Language-Guided and Motion-Aware Gait Representation for Generalizable Recognition
Zhengxian Wu, Chuanrui Zhang, Shenao Jiang, Hangrui Xu, Zirui Liao, Luyuan Zhang, Huaqiu Li, Peng Jiao, Haoqian Wang
TL;DR
This work addresses the noise-prone nature of RGB gait recognition by introducing LMGait, a framework that injects domain-specific language descriptions as semantic priors to guide visual features toward motion-relevant regions. A Motion Awareness Module (MAM) refines text representations for better cross-modal alignment, while a Motion Temporal Capture Module (MTCM) jointly models pixel- and region-level gait dynamics under language guidance. The method combines a frozen image encoder (Dinov2), a training-time text branch, a representation extractor with a multi-loss objective, and a downstream gait classifier, achieving state-of-the-art results on CCPG, SUSTech1K, and CASIAB* and offering efficient inference by caching language-guided attention.

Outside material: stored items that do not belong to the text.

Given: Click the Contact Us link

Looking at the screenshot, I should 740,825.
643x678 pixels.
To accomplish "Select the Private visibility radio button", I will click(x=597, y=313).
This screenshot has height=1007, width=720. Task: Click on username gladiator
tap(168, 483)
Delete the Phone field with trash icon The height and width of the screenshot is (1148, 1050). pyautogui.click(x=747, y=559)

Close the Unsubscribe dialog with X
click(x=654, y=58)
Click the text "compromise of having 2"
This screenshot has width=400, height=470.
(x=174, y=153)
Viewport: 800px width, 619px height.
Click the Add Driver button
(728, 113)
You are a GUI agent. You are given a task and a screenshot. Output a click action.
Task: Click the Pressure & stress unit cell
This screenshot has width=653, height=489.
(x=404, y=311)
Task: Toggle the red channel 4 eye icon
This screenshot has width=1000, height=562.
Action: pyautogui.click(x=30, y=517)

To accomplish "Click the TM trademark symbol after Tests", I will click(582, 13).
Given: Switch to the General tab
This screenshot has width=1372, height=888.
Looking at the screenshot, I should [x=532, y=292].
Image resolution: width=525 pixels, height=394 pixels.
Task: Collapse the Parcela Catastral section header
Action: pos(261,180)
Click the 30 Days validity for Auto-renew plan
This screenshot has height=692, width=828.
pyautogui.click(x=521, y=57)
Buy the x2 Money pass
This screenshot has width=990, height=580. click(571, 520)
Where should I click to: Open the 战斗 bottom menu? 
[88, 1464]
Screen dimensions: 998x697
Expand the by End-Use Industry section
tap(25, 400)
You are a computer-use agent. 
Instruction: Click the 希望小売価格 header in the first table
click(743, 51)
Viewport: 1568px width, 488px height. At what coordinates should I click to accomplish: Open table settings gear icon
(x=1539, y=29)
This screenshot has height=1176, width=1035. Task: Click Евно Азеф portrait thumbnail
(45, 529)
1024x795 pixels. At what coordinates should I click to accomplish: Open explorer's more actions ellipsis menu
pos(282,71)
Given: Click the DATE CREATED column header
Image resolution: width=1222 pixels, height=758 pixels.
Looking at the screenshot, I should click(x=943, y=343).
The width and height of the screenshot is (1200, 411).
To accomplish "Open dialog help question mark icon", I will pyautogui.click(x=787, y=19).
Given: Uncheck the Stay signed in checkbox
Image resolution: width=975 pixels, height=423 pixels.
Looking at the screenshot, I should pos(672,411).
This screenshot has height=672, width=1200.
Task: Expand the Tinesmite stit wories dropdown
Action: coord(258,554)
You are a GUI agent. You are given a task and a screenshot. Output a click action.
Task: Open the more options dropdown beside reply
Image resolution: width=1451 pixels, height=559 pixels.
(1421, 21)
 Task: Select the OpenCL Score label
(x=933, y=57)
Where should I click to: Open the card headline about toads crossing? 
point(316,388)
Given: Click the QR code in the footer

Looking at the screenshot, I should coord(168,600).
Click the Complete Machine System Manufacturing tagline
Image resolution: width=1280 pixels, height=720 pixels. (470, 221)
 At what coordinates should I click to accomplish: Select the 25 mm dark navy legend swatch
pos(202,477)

Ablation studies confirm the complementary roles of MAM and MTCM, and demonstrate robustness to text quality and encoder choices, underscoring the practical impact of language-guided gait representations for generalizable recognition.
Abstract
Gait recognition is emerging as a promising technology and an innovative field within computer vision. However, existing methods typically rely on complex architectures to directly extract features from images and apply pooling operations to obtain sequence-level representations. Such designs often lead to overfitting on static noise (e.g., clothing), while failing to effectively capture dynamic motion regions.To address the above challenges, we present a Language guided and Motion-aware gait recognition framework, named LMGait.In particular, we utilize designed gait-related language cues to capture key motion features in gait sequences.